» 掲載文:
┄┄┄┄┄┄┄┄┄┄┄┄┄┄┄┄┄┄┄┄

CodePipeline + CodeBuildで別アカウントにあるCodeCommitのGitメタデータを利用するにはビルド処理の中でgit cloneする必要がある。

ざっくりとしたやり方

  • CodeCommitがあるアカウントをアカウントA
  • CodePipeline, CodeBuildがあるアカウントをアカウントB

として、既にCodePipeline, CodeBuildを組み合わせたパイプラインがアカウントBに存在する前提で進めていきます。

事前準備

  • (アカウントA) CodeCommitをcloneできるIAMロールを用意し、アカウントBのCodeBuildのIAMロールからのスイッチロールが出来るようにプリンシパルを設定する。
  • (アカウントB) CodeBuildのIAMロールに↑のロールの対してのAssumeRoleを許可するポリシーを付与する。

buildspecでの手順

  1. (アカウントB) アカウントAのロールにCLIを使ってスイッチロールする。
  2. (アカウントB) Git認証情報のヘルパーにCLIを使うように設定する。
  3. (アカウントB) CodeCommitのリポジトリ名を指定してgit cloneを実行する。
  4. (アカウントB) スイッチロールを解除する。

そもそもGitメタデータとは

ざっくり言うとプロジェクトにある.gitディレクトリの中身のことです。.gitディレクトリはgit initとかgit cloneすると勝手に出来ます。

そのプロジェクトのgitに関する情報が全てそこ入っているので、gitを使いたい場合はGitメタデータが必須となります。

今回のビルドプロジェクトではファイルごとの差分を取る(git diff)ためにメタデータが必要でした。

CodePipelineだとGitメタデータがとれない?

CodePipelineはリポジトリのソースをS3のアーティファクトバケットに保存して後続のステージに渡します。ここにメタデータが含まれません。

いやクローンするんだからメタデータついてくると普通思いますよね?でも実際はクローンはせずにzipでダウンロードしているようです。コンソールからパイプラインを作成するときに作成画面よく見ると書いてあります。Cloudformationで作っていた私はこれに気づけませんでした。

ソースがCodeCommitの場合、完全クローンという機能を利用すればGitメタデータの取得はできます。ただし、この機能は同一アカウントのCodeCommitリポジトリ限定という悲しみがあります。

(↓AWS公式ドキュメントの前提条件に書いてある)

docs.aws.amazon.com

私たちのチームでリポジトリを置くアカウントは別にするという戦略をとっていたため、完全クローンの機能は使えませんでした。

どうする?

メタデータを取るにはCodeBuild内の処理でgit cloneするしかないだろうなと思い、ググったらそれっぽい記事を見つけたのでそれを参考にしながら実装しました。それっぽい記事は↓

itnext.io

中にあるシェルスクリプトにリポジトリ名を引数として渡して実行すると、クローンしてGitメタデータを取得してくれます。こちらを流用させていただきます。

┄┄┄┄┄┄┄┄┄┄┄┄┄┄┄┄┄┄┄┄

» 作業内容:
A. CodeCommitのGitメタデータに関する掲載文について、次の問いに答えてください。
(i) CodePipelineは、リポジトリのソースをどこに保存して後続のステージに渡しますか。
(ii) 今回のビルドプロジェクトでは、何をするためにメタデータが必要でしたか。
(iii) 完全クローンの機能には、どのような制約がありますか。
B. CodeCommitのGitメタデータに関する掲載文から、「CodePipelineだとGitメタデータがとれない?」で始まり「限定という悲しみがあります。」で終わる部分を、終わりの語句まで含めて一字一句変えずに再現してください。
次の一覧は、掲載文とは別の出典から取ったものです。

┄┄┄┄┄┄┄┄┄┄┄┄┄┄┄┄┄┄┄┄

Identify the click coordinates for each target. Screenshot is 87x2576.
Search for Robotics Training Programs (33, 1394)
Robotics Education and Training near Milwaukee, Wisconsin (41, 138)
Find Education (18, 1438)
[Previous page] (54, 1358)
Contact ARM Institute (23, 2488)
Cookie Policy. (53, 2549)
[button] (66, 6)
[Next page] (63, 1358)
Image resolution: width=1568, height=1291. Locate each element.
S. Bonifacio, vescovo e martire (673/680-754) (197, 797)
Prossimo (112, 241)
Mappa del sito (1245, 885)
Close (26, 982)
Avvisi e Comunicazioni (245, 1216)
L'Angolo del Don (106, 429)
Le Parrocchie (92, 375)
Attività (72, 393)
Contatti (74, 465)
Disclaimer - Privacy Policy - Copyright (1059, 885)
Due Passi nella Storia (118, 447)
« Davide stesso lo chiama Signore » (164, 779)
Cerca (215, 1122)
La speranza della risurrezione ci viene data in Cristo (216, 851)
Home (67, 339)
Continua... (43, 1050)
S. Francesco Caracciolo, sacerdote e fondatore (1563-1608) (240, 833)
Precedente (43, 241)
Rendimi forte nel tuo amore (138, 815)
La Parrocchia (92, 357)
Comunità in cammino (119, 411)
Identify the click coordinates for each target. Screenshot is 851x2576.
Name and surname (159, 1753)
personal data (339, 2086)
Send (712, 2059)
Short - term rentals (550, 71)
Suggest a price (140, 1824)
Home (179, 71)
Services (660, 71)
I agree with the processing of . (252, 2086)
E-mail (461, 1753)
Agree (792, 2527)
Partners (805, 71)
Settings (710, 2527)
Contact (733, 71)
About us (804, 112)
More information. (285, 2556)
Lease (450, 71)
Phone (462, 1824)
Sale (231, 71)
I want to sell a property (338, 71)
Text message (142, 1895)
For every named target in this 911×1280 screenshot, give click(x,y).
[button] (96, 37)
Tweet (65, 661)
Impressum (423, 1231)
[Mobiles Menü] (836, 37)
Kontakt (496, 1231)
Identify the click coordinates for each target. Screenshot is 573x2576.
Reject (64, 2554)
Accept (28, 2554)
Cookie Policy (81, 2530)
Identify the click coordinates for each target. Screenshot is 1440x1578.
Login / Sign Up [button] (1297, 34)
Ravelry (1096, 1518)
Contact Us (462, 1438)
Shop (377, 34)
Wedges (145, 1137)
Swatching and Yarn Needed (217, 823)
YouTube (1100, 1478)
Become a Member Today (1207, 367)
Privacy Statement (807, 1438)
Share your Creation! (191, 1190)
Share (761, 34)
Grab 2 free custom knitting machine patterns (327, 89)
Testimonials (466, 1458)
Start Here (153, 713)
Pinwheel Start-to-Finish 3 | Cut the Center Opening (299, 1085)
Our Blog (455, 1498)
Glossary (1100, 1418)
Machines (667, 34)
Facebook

┄┄┄┄┄┄┄┄┄┄┄┄┄┄┄┄┄┄┄┄

» 各作業の解答:
A.
(i) S3のアーティファクトバケット
(ii) ファイルごとの差分を取る(git diff)ため
(iii) 同一アカウントのCodeCommitリポジトリでしか使えない

B.
CodePipelineだとGitメタデータがとれない?

CodePipelineはリポジトリのソースをS3のアーティファクトバケットに保存して後続のステージに渡します。ここにメタデータが含まれません。

いやクローンするんだからメタデータついてくると普通思いますよね?でも実際はクローンはせずにzipでダウンロードしているようです。コンソールからパイプラインを作成するときに作成画面よく見ると書いてあります。Cloudformationで作っていた私はこれに気づけませんでした。

ソースがCodeCommitの場合、完全クローンという機能を利用すればGitメタデータの取得はできます。ただし、この機能は同一アカウントのCodeCommitリポジトリ限定という悲しみがあります。